Like all this fabric from Africa — endless colorful meters going unseen and neglected in a storage box. I so loved them when I bought them in Ghana, West Africa. The colors! The designs! Surely I’d find something really creative to do with them. But no, here they are, years later, languishing in the dark.
Do you know what these things are? They’re called podstakanniki, tea glass holders, the ones you are presented with when you travel on Russian trains, or so I hear (I’ve never traveled on Russian trains.) Why do I have a collection of them? Well, I thought they were so cool when once I was served tea in them in a restaurant in Yerevan, Armenia, a former Soviet republic. I thought it would be unique to serve my guests tea in them, so I rummaged around in the Vernissage, the fabulous flea market in Yerevan, and picked one up here and there, now and then. For fun, you know. But I never ended up getting the glasses that fit in them, and the friends I generally collect along the expat trail are more the wine-drinking types. So here they are, my lovely podstakanniki, about a dozen of them, stashed away in a box on a shelf.
I dream of living a simpler, less cluttered life.

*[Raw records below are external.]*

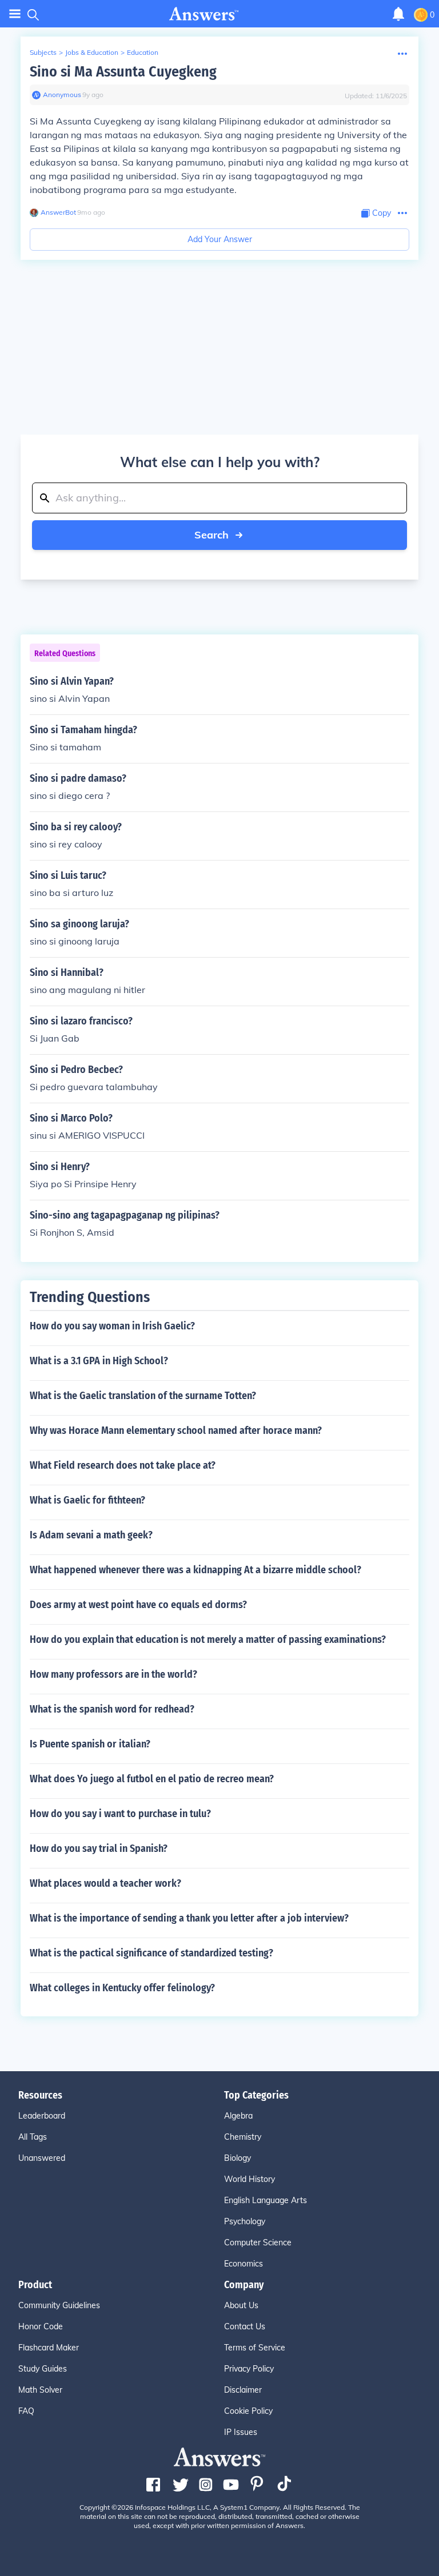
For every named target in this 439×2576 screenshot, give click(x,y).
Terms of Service (254, 2347)
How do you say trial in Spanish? (98, 1848)
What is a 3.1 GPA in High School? (99, 1361)
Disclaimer (243, 2390)
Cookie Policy (248, 2411)
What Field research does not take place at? (122, 1465)
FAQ (26, 2411)
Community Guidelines (59, 2305)
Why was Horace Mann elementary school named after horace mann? (176, 1430)
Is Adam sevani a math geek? (91, 1535)
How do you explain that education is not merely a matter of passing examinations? (208, 1639)
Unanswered (41, 2158)
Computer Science (258, 2242)
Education (142, 52)
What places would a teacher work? (105, 1883)
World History (249, 2179)
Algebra (238, 2116)
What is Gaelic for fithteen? (87, 1500)
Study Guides (42, 2369)
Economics (243, 2263)
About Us (241, 2305)
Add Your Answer (219, 239)
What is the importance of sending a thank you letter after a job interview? (189, 1918)
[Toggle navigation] (15, 14)
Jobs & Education (91, 52)
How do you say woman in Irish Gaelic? (112, 1326)
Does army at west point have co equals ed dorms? (138, 1604)
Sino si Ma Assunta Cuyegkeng (123, 72)
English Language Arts (265, 2200)
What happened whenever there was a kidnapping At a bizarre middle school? (195, 1570)
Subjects (43, 52)
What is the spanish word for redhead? (112, 1709)
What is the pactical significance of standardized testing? (151, 1953)
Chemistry (242, 2137)
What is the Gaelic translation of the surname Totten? (143, 1395)
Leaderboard (41, 2116)
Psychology (244, 2221)
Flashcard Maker (48, 2347)
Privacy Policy (249, 2369)
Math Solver (40, 2390)
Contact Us (244, 2326)
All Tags (32, 2137)
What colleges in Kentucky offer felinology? (122, 1988)
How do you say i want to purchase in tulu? (120, 1813)
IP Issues (240, 2432)
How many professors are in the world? (113, 1674)
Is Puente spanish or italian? (90, 1744)
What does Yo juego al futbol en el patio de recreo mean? (152, 1779)
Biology (237, 2158)
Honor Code (40, 2326)
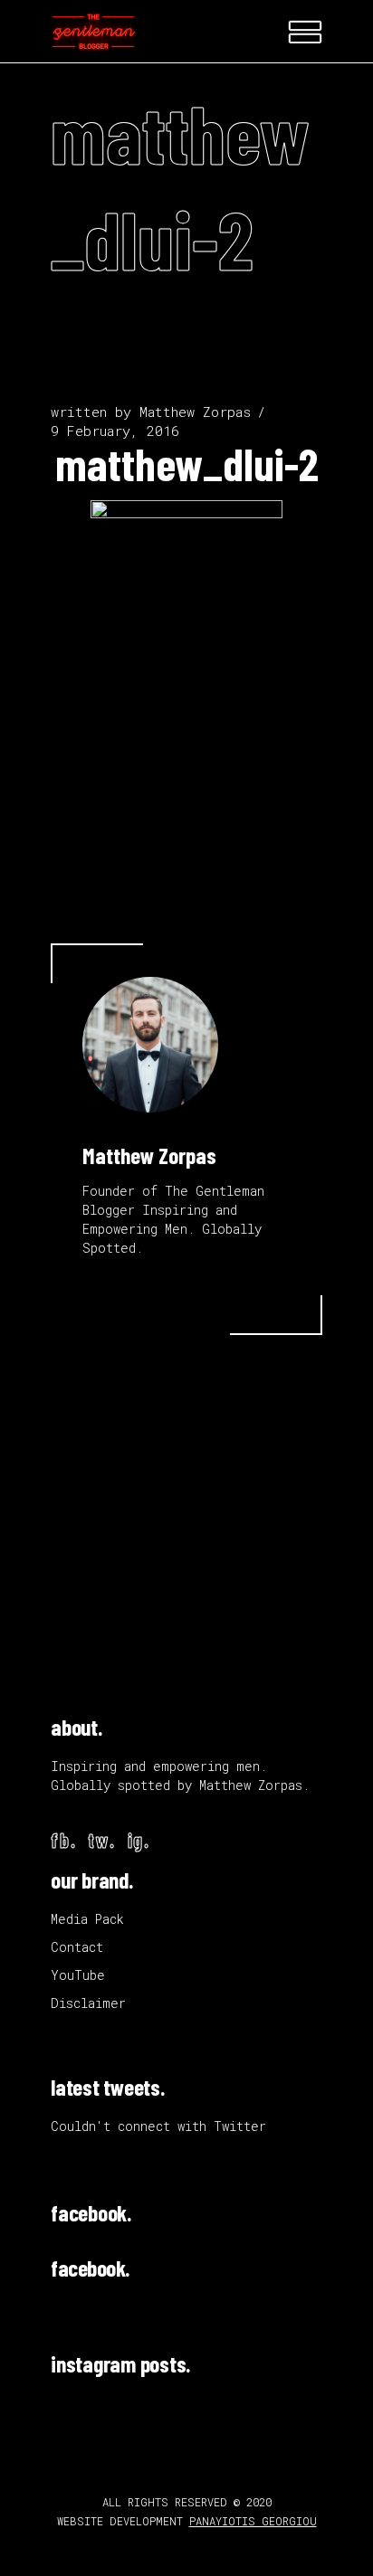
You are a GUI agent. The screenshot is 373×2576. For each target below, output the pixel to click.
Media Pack (87, 1918)
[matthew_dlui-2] (150, 1045)
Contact (77, 1947)
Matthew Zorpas (195, 411)
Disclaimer (88, 2003)
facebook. (91, 2212)
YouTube (78, 1975)
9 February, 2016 (115, 430)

To be at peace and spend time meditating sitting on the floor in an almost empty room. Just a decorative plant peacefully spreading its oxygen. Perhaps a little incense burning and mind-altering music playing in the background. You know what I mean. Maybe just a serene picture of a mountain on a wall, a pretty candle, a few colorful cushions . . . well, there I go again, filling up the space.
Yes, I have yearnings to be a minimalist. But it eludes me.
I swear I spend my wandering expat life selling and giving away stuff when I move – towels and pots and pans and furniture and clothes. But the universe loves a vacuum it is said, so lo and behold I seem to have more stuff next time around.
I love these hand-painted dishes. I bought them in the Old City of Jerusalem and in Hebron while we lived in Palestine. I have more than you see on the photo. I do use one or two of them. Not all the time, but sometimes. So really, why should I hold on to them?
If you’ve been taking careful notes while reading all my previous posts, you know I made another one of those chaotic transatlantic moves a few months ago. My mate and I relocated from Moldova in Eastern Europe to the US, back into our fully furnished and equipped American house that had stood empty, pining for our return.
The time came when our shipment from Moldova arrived and I started unpacking boxes and putting stuff away and while doing this I had a blinding moment of enlightenment: We have too much stuff! Or to be honest, I have too much stuff. My prince can live out of a backpack, and would even prefer to.
I don’t consider myself a collector of stuff. I don’t have shelves full of Elvis Presley memorabilia, handcuffs, toasters, air sickness bags or dryer lint. I’m not a shopper, I don’t like shopping, I’m not much of a consumer at all unless it’s going on vacation to fabulous places like Rome or Paris and spending money on food and wine. But . . . .
While I was finding room for our possessions that had just arrived from Moldova I went through all the things in the house I hadn’t looked at for ages. I was stunned to discover that really, I do have proper collections! Objects gathered in different places in the world like the above mentioned African fabric and Russian tea glass holders.
Look at these things! What am I doing with 30 plus liqueur glasses? All different, pretty, unique, some even antique. How did I ever get that collection? Well, it started innocently enough with a few pretty ones inherited from family. Then I started seeing other ones here and there, and then people started giving me one now and again because they knew I liked them.
I hardly ever drink a liqueur. When I have a dinner party almost never does anyone want a liqueur. So what am I doing with them now? This is not a minimalist approach to owning things.
And what about these African beads? I have a large bin full of them, kilos and kilos of them. Why, you ask? Because they are gorgeous and when I lived in Ghana, buying beads was so much fun because they were everywhere and you can make fabulous jewelry with them. And yes, I actually have made a few necklaces. However, I have enough to start a business and string beads from now till kingdom come. But I don’t. So the bin with beads sits in the basement, being no good to anyone.
If I want to be a true minimalist, I should just sell or give all of these things away. But I don’t really want to. I kinda like these useless trinkets. But rest assured that if the house burned down I wouldn’t weep over them.
I so admire people who are true minimalists, don’t you? I long to be one, really, but I might as well admit to myself that there is no hope for me in the minimalist department.
What about you? Tell me your tale of woe when it comes to your possessions.